A génoise (/ʒeɪˈnwɑːz, ʒəˈ-/, /dʒeɪˈ-, dʒɛˈ-/, /fr/; usually spelled genoise in English), also known as Genoese cake or Genovese cake, is a French sponge cake named after the city of Genoa and associated with French cuisine. Instead of using chemical leavening, air is suspended in the batter during mixing to provide volume.

Genoise should not be confused with pain de Gênes (lit. 'Genoa bread'), which is made from almond paste, but it is similar to pan di Spagna (lit. 'Spanish bread').
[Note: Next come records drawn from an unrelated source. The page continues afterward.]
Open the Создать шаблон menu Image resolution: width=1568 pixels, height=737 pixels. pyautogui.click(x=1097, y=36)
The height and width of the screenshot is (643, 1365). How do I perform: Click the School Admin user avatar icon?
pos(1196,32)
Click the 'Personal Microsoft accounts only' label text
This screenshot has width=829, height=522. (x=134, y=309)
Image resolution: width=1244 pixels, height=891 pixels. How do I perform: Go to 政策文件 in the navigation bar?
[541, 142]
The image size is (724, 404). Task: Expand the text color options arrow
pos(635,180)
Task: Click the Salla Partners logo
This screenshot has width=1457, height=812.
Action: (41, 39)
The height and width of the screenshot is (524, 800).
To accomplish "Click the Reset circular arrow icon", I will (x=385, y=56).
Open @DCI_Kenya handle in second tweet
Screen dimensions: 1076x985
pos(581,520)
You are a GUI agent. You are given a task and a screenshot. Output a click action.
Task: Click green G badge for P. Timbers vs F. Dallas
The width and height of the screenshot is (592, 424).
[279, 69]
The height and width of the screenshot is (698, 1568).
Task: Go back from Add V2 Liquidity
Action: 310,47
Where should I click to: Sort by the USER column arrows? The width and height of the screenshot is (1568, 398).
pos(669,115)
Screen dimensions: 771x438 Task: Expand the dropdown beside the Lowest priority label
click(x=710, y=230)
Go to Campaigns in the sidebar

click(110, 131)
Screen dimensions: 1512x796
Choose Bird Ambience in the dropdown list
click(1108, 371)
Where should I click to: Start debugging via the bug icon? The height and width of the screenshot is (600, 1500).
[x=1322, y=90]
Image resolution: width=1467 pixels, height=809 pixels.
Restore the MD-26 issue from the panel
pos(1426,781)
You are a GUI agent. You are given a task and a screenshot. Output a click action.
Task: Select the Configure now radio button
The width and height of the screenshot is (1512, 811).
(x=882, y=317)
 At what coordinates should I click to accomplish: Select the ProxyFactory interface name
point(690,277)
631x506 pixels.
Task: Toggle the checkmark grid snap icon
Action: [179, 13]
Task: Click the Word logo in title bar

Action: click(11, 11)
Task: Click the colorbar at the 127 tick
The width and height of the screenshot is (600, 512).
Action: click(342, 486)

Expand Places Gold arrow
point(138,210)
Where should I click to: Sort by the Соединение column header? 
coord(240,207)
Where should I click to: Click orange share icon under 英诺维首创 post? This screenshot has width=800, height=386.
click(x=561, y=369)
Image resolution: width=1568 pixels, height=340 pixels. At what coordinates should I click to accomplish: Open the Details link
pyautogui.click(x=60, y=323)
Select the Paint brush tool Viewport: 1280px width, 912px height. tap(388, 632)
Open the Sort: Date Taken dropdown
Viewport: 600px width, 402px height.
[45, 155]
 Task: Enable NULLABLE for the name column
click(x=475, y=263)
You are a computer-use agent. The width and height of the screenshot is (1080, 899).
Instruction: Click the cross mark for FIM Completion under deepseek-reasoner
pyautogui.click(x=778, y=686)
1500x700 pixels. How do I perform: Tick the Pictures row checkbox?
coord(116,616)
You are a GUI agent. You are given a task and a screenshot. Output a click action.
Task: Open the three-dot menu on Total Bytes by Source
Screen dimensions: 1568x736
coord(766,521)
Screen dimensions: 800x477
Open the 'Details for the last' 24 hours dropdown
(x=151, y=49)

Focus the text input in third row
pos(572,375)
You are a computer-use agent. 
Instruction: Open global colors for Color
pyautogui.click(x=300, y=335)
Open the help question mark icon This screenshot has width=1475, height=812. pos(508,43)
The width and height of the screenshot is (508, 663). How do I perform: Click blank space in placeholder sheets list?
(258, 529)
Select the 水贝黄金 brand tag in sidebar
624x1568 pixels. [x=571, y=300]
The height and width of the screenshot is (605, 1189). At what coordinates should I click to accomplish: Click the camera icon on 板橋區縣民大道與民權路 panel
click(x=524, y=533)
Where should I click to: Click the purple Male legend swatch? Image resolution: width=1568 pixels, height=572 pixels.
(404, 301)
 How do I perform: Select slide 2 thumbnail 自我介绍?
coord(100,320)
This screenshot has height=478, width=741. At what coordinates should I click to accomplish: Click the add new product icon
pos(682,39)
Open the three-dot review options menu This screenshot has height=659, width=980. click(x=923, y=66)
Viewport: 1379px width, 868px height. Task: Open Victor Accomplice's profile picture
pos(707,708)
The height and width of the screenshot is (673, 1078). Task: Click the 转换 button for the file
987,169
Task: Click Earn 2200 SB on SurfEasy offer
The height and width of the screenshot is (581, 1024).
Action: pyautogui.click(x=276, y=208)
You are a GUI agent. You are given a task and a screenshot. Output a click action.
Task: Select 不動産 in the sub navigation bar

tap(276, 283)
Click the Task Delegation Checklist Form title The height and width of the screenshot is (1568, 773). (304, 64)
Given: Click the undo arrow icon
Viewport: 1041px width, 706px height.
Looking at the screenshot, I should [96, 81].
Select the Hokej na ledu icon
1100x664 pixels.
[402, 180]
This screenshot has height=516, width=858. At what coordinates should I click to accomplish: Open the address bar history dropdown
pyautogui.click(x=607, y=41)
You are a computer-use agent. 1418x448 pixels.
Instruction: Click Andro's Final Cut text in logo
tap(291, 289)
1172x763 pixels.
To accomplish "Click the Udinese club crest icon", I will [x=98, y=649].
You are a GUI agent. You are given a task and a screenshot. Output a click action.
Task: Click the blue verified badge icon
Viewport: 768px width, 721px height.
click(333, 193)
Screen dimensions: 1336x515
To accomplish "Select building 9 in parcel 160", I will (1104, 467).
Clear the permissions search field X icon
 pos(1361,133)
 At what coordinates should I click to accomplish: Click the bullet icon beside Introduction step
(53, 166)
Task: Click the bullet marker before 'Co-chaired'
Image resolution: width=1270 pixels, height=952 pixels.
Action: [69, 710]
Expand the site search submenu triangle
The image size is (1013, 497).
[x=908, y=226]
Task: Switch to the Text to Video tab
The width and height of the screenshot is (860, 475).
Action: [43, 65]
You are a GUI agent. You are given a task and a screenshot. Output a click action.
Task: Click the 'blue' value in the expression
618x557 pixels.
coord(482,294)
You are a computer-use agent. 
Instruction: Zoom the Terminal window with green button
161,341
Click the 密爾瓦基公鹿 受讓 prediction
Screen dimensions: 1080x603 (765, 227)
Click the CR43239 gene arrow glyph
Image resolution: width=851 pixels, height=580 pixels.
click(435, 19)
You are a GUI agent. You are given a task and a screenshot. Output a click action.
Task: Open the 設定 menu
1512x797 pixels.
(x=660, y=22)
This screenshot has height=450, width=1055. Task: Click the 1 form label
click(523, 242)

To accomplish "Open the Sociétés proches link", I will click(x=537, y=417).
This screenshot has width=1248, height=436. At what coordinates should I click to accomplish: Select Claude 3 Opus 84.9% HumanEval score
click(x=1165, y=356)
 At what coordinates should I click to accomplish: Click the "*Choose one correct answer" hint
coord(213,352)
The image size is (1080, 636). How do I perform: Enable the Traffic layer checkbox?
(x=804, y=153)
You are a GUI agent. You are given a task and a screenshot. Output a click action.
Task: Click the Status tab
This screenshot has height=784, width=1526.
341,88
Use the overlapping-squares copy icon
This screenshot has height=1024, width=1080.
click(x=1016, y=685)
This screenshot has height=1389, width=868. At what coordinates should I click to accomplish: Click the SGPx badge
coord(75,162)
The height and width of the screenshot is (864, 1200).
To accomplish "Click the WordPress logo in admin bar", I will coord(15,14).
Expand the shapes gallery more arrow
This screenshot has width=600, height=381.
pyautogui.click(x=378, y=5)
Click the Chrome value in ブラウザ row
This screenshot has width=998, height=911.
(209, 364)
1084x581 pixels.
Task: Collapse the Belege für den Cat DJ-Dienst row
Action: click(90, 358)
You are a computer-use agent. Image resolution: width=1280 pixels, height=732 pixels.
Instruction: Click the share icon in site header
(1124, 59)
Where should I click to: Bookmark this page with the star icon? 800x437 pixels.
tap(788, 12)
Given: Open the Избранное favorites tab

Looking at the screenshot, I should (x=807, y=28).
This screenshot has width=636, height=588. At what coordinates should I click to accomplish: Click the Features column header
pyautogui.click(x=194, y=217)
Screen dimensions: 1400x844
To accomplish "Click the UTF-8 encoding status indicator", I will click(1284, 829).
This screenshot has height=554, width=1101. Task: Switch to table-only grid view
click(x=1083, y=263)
It is a whole-egg cake, unlike some other sponge cakes for which yolks and whites are beaten separately, such as Pão de Ló. The eggs, and sometimes extra yolks, are beaten with sugar and heated at the same time, using a bain-marie or flame, to a stage known to patissiers as the "ribbon stage". A genoise is generally a fairly lean cake, getting most of its fat from egg yolks, but some recipes also add in melted butter before baking.

==Use and preparation==
Genoise is a basic building block of much French pâtisserie and is used for making several different types of cake. The batter usually is baked to form a thin sheet.

When finished baking, the sheet is rolled while still warm (to make jelly rolls or bûches de Noël), or cut and stacked into multiple layers or line a mold to be filled with a frozen dessert. A variety of fillings are used, such as jelly, chocolate, fruit, pastry cream, and whipped cream. The genoise can be piped into molds to make madeleines. It is the base for Jaffa Cakes.

Genoise cake with buttercream frosting

The cake is notable for its elastic and somewhat dry texture and is sometimes soaked with flavored syrups or liqueurs and often served with a buttercream frosting. The popular tiramisu cake may be made with ladyfingers or a genoise sheet.

A chocolate genoise can be made by substituting cocoa powder for some of the flour, and is sometimes used as a substitute for the richer cake used in the standard Sachertorte recipe.